[Data listing]

>> Begin

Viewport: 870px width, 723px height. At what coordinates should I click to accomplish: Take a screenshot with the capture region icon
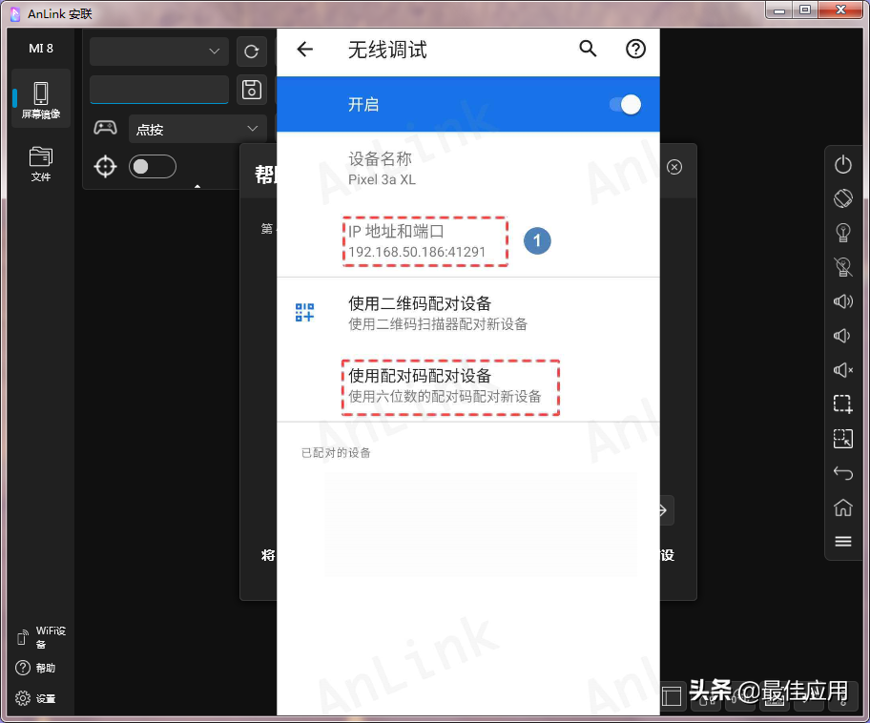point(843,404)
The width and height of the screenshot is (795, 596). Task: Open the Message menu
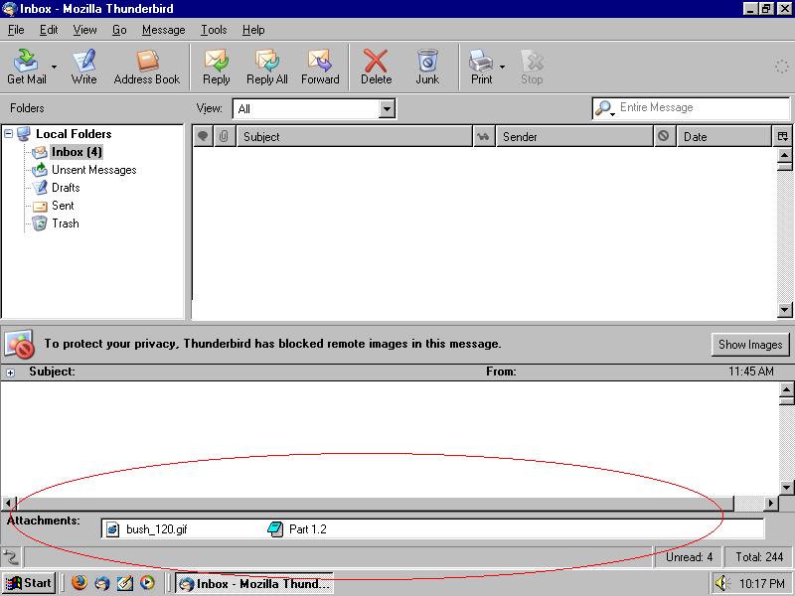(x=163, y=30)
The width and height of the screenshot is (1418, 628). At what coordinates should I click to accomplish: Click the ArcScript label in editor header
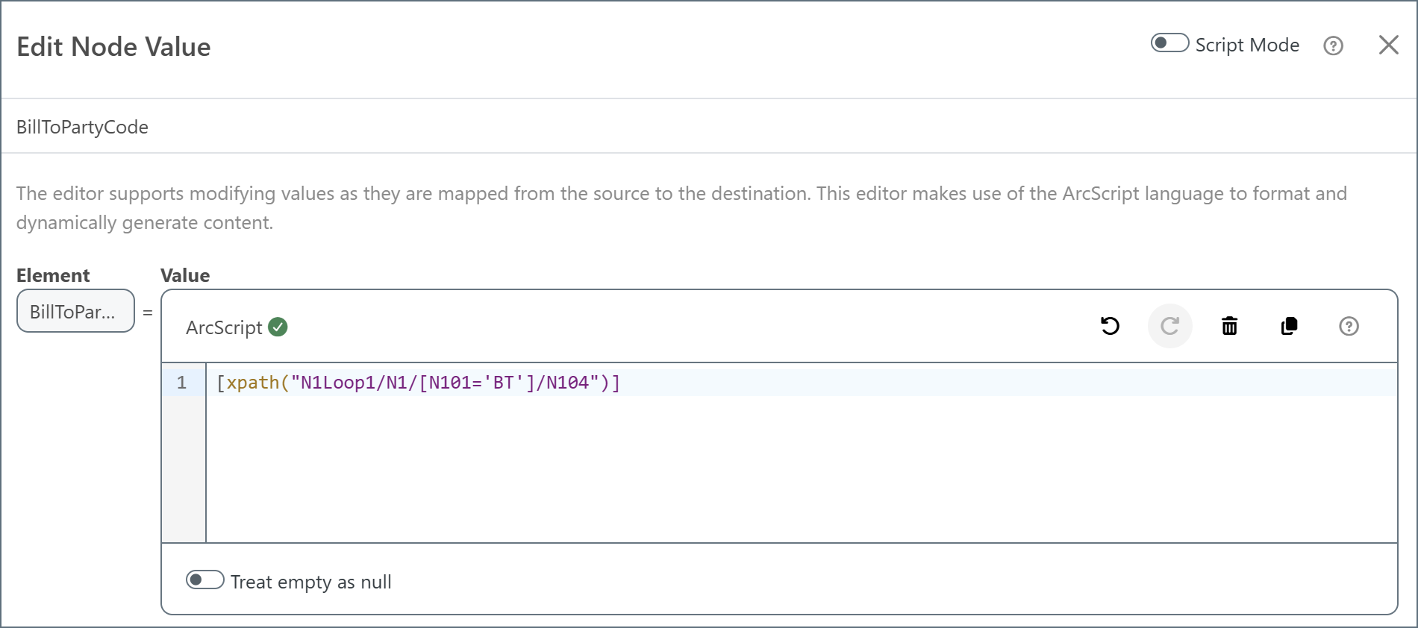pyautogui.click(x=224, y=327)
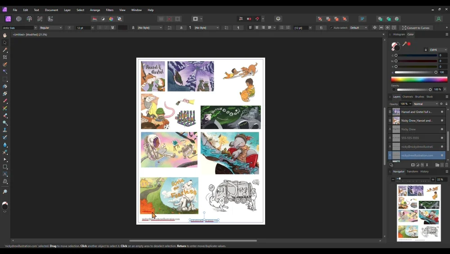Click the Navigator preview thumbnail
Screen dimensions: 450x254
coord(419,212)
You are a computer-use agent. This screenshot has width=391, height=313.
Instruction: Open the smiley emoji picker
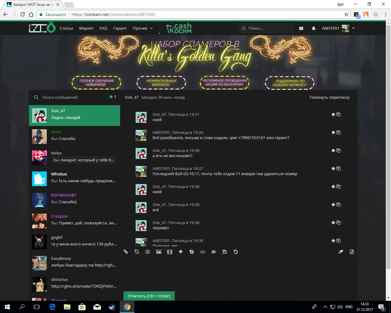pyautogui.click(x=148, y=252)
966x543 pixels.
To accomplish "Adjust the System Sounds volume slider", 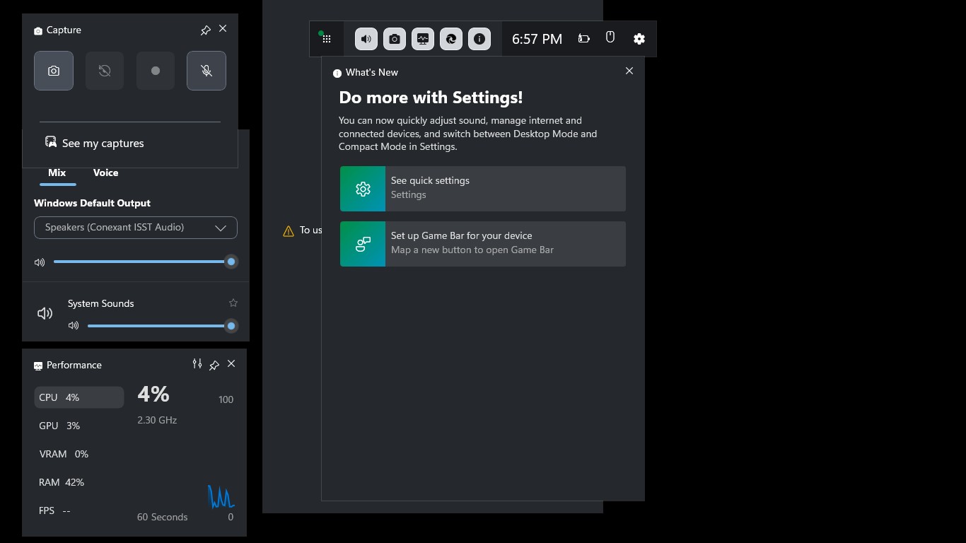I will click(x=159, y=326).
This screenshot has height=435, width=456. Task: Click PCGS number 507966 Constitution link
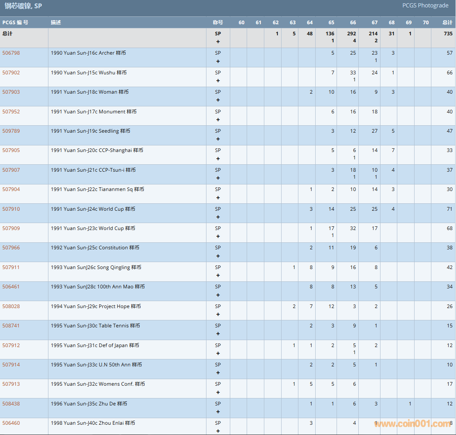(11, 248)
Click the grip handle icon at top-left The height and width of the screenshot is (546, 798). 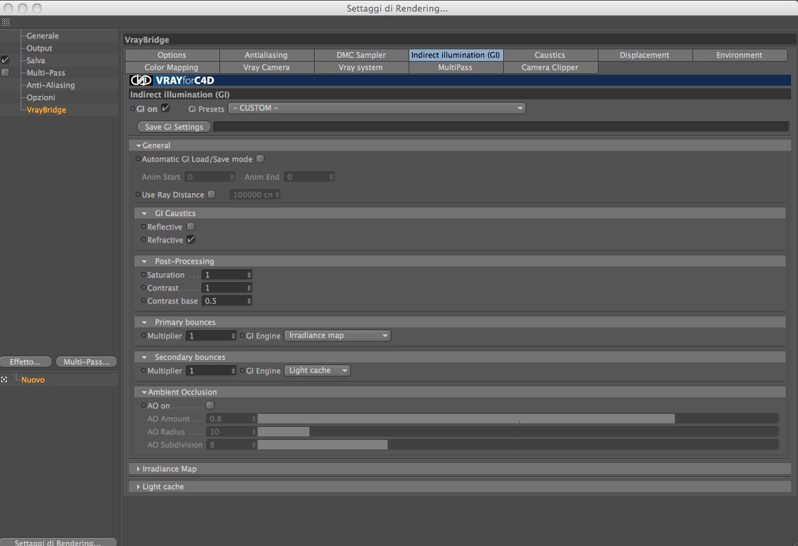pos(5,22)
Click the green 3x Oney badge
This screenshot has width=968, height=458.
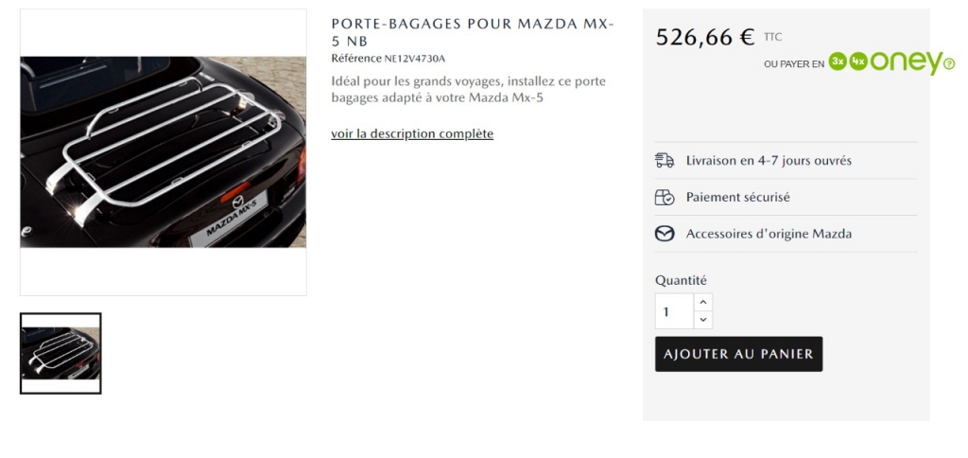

>> End

### EXERCISE REQUIREMENTS
Can you reproduce the data from its start through the line containing "(x=163, y=30)", with both ends included and the pictures left out?

### RESULT
Viewport: 870px width, 723px height. At what coordinates should I click to accomplish: Take a screenshot with the capture region icon
point(843,404)
The width and height of the screenshot is (795, 596). Task: Open the Message menu
(x=163, y=30)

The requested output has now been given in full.